In deze zaak heeft verzoekster, vertegenwoordigd door mr. drs. S.J. Brunia, op 3 oktober 2013 een verzoek tot herziening ingediend van een eerdere uitspraak van de Centrale Raad van Beroep van 2 mei 2013 (ECLI:NL:CRVB:2013:BZ9443). Het verzoek is gedaan op basis van de stelling dat de Raad in de eerdere uitspraak ten onrechte voorbij is gegaan aan diverse nalatigheden van het college van burgemeester en wethouders van Rotterdam, waarmee in strijd zou zijn gehandeld met het gelijkheidsbeginsel en verschillende artikelen van het Europees Verdrag tot bescherming van de rechten van de mens.
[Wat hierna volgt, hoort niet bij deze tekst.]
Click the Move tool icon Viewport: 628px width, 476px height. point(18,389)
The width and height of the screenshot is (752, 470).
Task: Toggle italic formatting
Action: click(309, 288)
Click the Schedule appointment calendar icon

Het college heeft een verweerschrift ingediend, maar heeft zich niet laten vertegenwoordigen tijdens de zitting op 13 mei 2015. Tijdens deze zitting heeft verzoekster haar verzoek nader toegelicht, bijgestaan door haar zoon en haar advocaat. De Raad heeft overwogen dat, volgens artikel 8:119 van de Algemene wet bestuursrecht, een onherroepelijke uitspraak alleen kan worden herzien op basis van nieuwe feiten of omstandigheden die vóór de uitspraak niet bekend waren en die, indien ze eerder bekend waren geweest, tot een andere uitspraak zouden hebben geleid.
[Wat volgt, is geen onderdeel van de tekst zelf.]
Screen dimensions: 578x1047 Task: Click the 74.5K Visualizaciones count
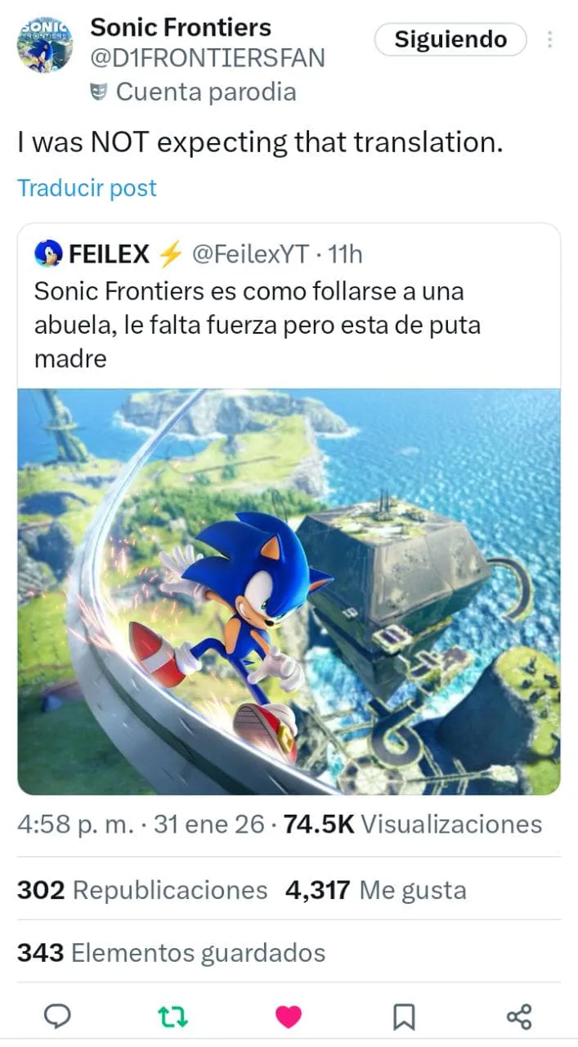coord(412,824)
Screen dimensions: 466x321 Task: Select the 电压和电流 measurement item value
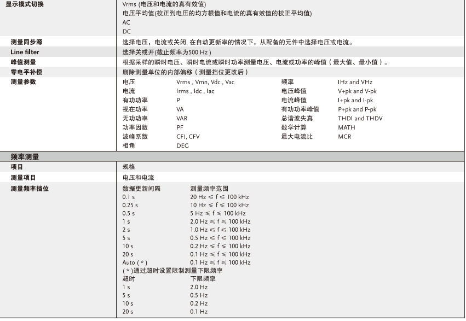tap(138, 178)
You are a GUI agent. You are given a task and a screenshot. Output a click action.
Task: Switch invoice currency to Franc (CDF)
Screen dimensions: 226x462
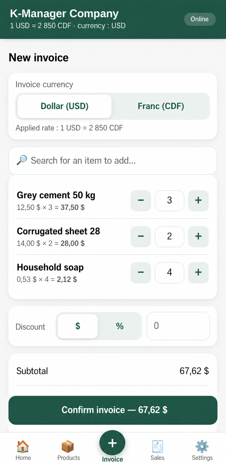click(161, 106)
De Raad heeft geconcludeerd dat verzoekster geen nieuwe feiten of omstandigheden heeft aangedragen die aan de voorwaarden voor herziening voldoen. De enkele onvrede van verzoekster over de eerdere uitspraak biedt geen grond voor herziening. De Raad heeft daarom het verzoek om herziening afgewezen en er is geen aanleiding voor een proceskostenveroordeling. De uitspraak is gedaan door de meervoudige kamer van de Centrale Raad van Beroep op 25 juni 2015.